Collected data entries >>
○ ○ ○ ○ ○
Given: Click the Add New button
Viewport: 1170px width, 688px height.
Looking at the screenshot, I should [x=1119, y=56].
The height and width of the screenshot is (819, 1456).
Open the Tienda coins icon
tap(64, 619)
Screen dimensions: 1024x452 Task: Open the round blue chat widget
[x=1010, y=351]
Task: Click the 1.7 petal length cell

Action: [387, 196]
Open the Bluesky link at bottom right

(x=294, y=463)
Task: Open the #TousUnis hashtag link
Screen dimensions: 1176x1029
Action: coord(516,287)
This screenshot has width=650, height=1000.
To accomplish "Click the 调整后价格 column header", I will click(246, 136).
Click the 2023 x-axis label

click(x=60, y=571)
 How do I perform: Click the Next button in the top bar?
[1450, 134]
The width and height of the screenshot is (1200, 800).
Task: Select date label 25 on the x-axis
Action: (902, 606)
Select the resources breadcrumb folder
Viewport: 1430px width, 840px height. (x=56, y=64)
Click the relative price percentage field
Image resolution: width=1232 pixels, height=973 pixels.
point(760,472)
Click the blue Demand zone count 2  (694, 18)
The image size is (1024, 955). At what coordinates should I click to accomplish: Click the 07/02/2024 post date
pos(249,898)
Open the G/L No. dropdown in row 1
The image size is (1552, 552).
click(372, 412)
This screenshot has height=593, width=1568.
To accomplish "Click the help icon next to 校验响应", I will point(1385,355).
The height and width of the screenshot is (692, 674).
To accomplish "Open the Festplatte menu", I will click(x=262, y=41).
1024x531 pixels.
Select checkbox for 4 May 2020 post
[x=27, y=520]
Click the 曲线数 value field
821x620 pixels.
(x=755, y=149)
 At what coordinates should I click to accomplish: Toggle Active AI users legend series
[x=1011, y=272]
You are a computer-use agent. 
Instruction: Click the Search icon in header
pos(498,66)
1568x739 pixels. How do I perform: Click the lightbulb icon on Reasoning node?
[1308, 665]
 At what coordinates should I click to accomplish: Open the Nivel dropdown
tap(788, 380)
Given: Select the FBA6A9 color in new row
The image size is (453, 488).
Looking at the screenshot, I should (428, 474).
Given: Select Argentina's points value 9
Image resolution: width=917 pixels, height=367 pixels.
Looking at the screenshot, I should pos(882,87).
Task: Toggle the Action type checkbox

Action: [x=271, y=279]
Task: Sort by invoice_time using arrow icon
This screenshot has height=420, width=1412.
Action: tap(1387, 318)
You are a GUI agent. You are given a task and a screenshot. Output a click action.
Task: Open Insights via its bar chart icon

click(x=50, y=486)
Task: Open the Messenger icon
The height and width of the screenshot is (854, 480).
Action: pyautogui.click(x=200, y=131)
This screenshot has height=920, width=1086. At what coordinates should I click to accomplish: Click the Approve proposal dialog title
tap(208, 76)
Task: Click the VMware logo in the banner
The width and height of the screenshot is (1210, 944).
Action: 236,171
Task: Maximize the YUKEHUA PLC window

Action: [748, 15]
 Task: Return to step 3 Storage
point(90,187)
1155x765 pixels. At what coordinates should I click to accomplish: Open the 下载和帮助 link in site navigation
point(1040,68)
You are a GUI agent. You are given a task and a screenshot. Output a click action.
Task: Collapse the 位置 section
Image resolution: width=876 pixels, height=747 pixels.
○ ○ ○ ○ ○
DESCRIPTION OF THE TASK >>
Retype only this portion of the data above: the line containing "The image size is (1024, 955).", the line containing "This screenshot has height=593, width=1568.", and all lines between them, exactly.

THE ANSWER >>
The image size is (1024, 955). At what coordinates should I click to accomplish: Click the 07/02/2024 post date
pos(249,898)
Open the G/L No. dropdown in row 1
The image size is (1552, 552).
click(372, 412)
This screenshot has height=593, width=1568.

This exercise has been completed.